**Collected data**
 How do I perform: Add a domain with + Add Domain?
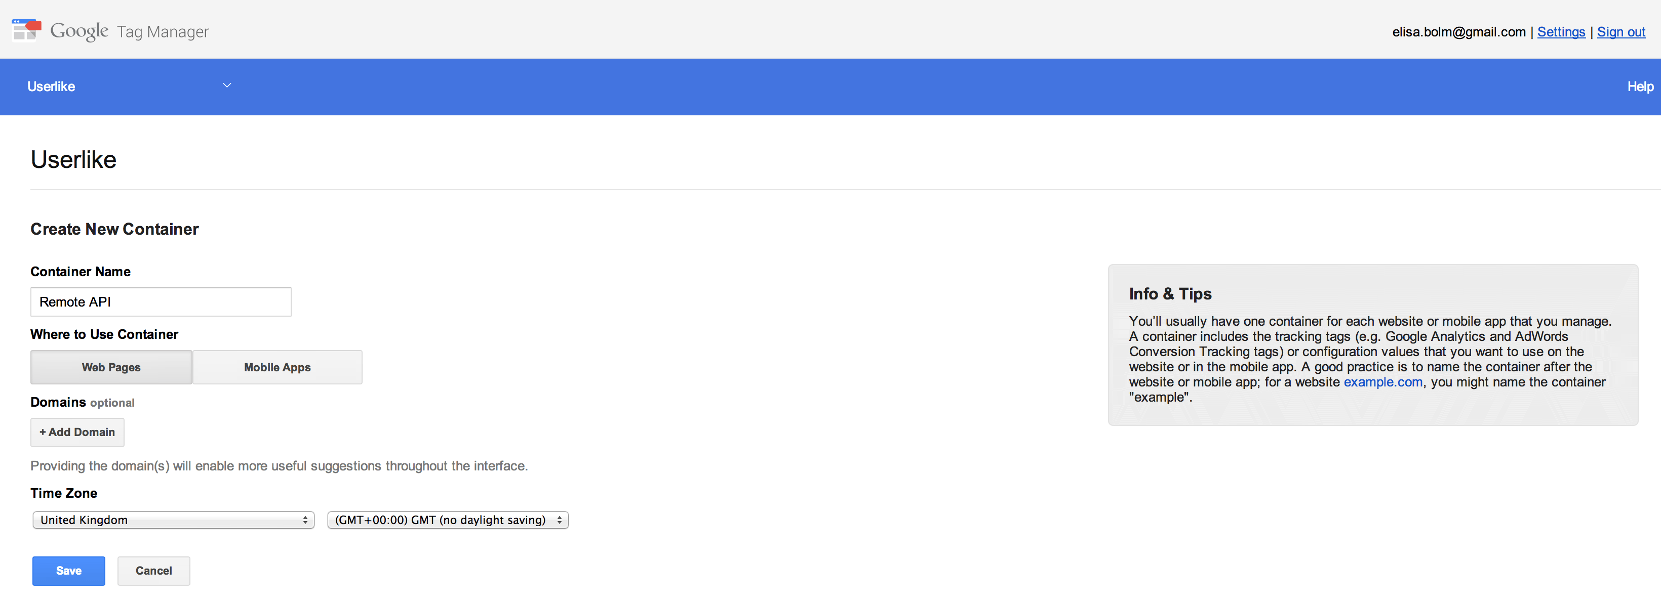pyautogui.click(x=77, y=432)
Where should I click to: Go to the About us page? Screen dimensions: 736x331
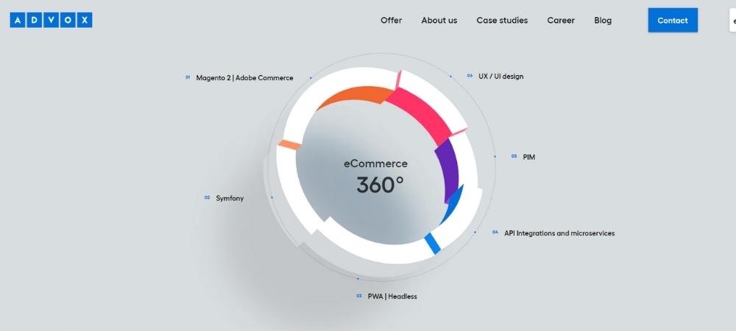(439, 21)

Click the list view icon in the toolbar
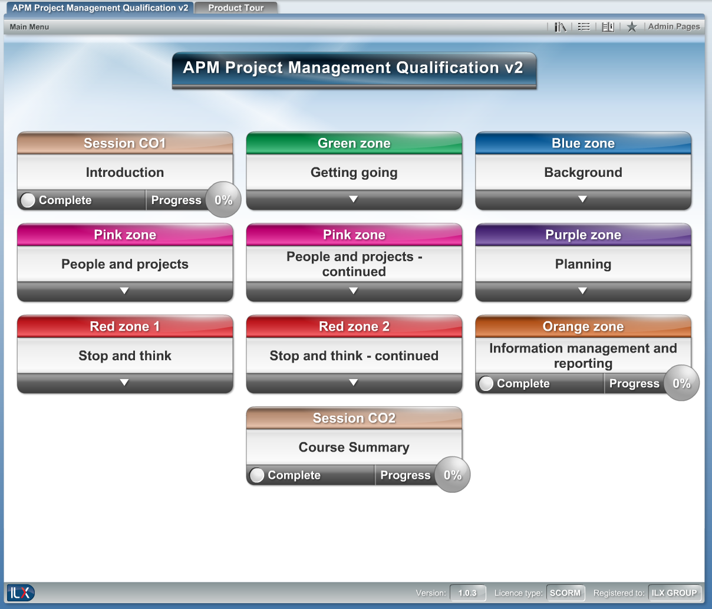(584, 27)
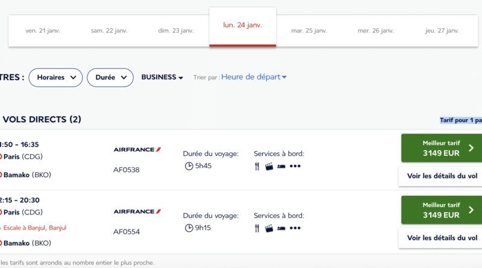Switch to the jeu. 27 janv. date
Viewport: 482px width, 268px height.
point(442,31)
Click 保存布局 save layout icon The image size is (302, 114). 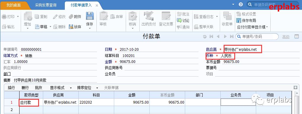(x=239, y=20)
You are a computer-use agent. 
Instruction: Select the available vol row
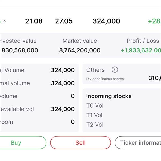pyautogui.click(x=38, y=109)
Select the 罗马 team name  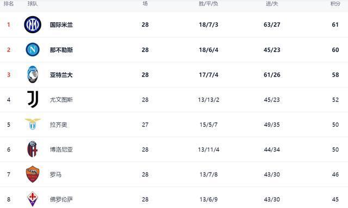pyautogui.click(x=55, y=174)
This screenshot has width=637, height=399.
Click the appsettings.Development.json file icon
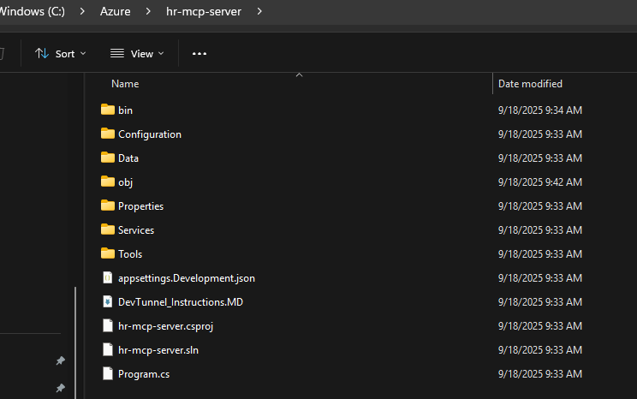(x=107, y=277)
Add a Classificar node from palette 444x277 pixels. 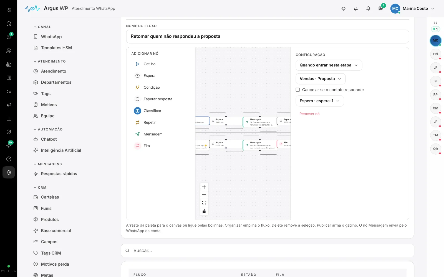tap(152, 111)
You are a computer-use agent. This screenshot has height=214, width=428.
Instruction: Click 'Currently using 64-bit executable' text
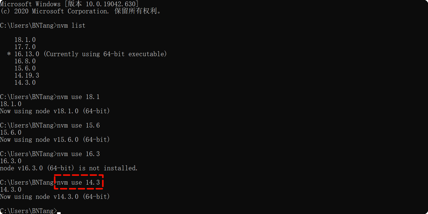pos(105,54)
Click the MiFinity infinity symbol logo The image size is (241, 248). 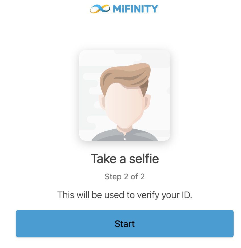100,9
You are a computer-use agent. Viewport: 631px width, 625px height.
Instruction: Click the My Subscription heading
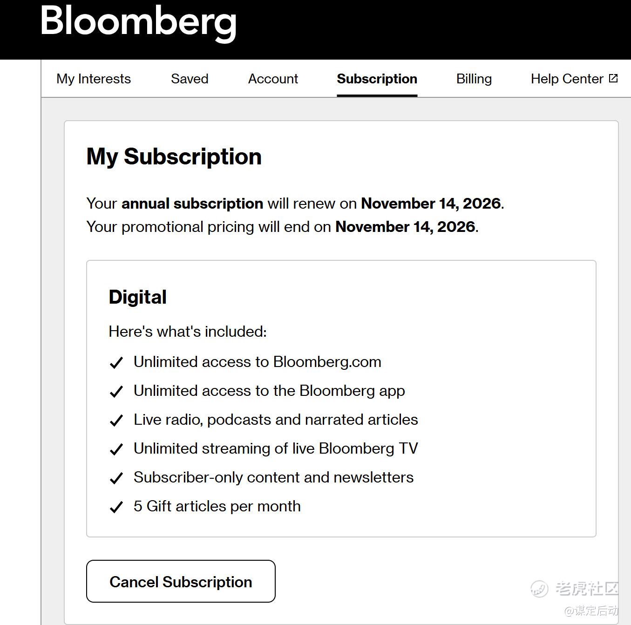(174, 156)
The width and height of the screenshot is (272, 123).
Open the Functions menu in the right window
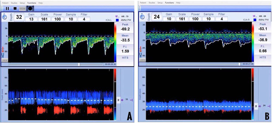point(169,3)
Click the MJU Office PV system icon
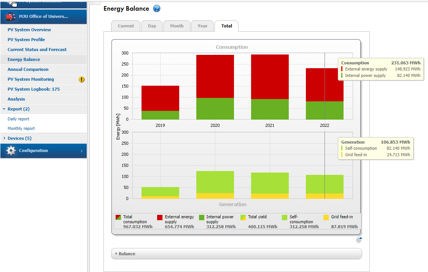 (11, 17)
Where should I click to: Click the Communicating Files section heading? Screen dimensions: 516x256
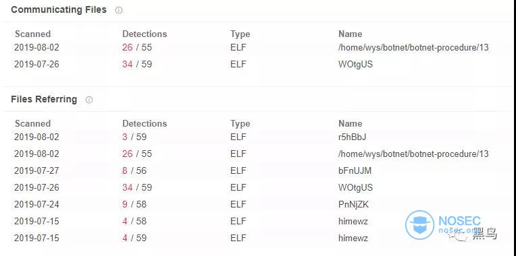coord(59,10)
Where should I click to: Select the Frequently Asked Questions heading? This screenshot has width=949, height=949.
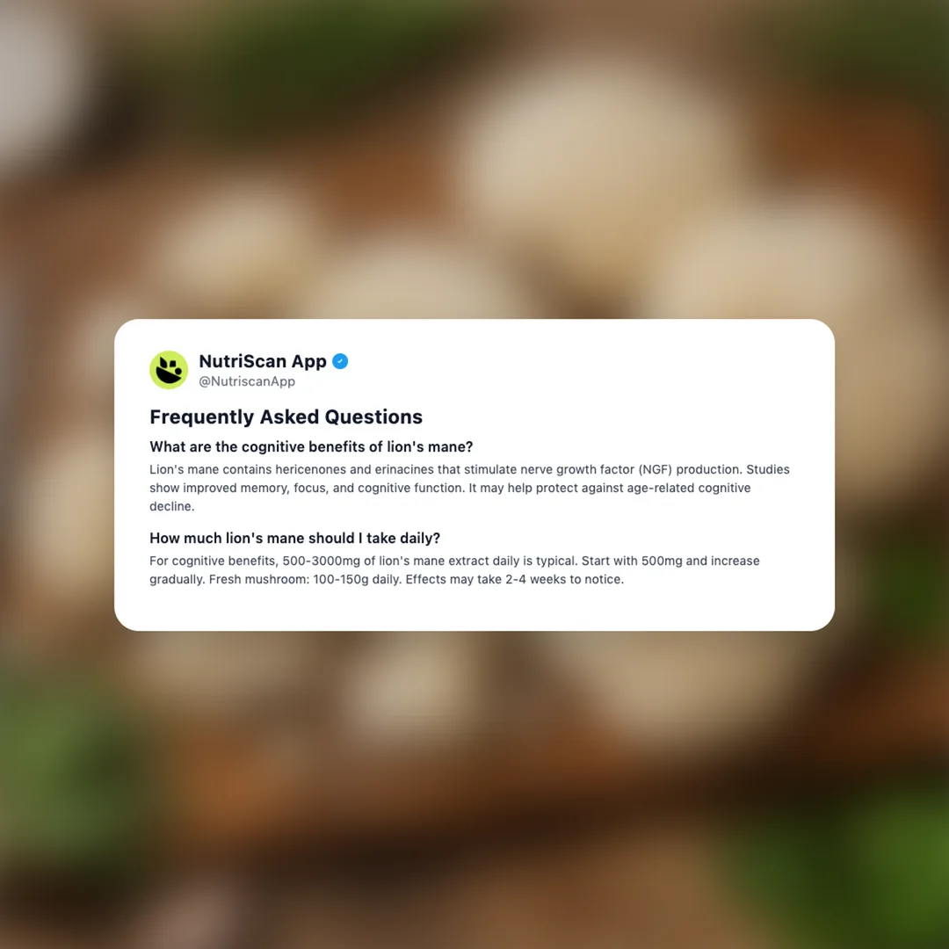tap(286, 417)
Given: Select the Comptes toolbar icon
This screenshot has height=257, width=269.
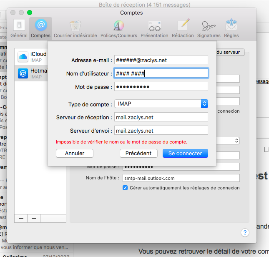Looking at the screenshot, I should click(x=40, y=28).
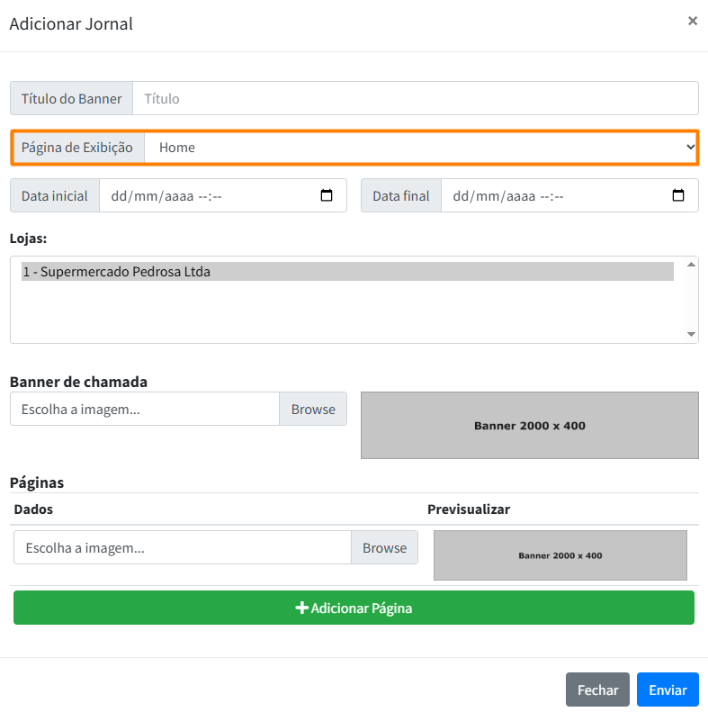Open the Data inicial calendar picker icon

(327, 195)
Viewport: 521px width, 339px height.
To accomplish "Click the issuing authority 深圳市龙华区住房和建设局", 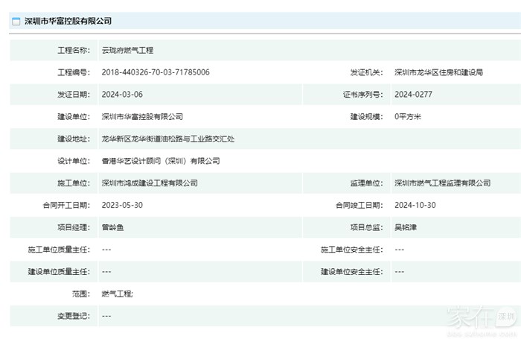I will pyautogui.click(x=438, y=72).
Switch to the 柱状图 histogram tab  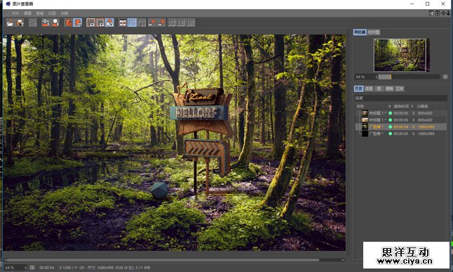[374, 32]
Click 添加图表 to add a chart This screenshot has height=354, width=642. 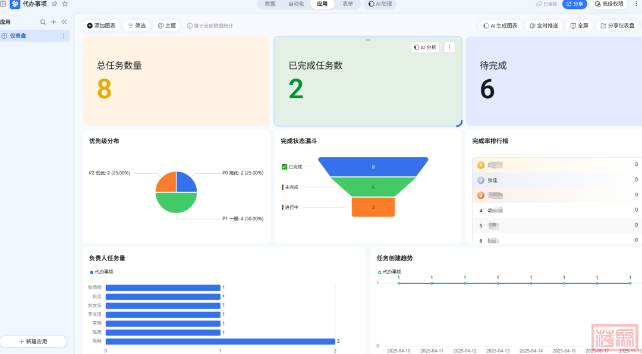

**WHAT YOU NEED TO DO**
Filter the data, keeping only the lines that contain "agent".

**ANSWER BELOW**
You are a computer-use agent. 
You are a computer-use agent. This screenshot has height=214, width=428.
You are a computer-use agent. Viewport: 631px width, 625px height.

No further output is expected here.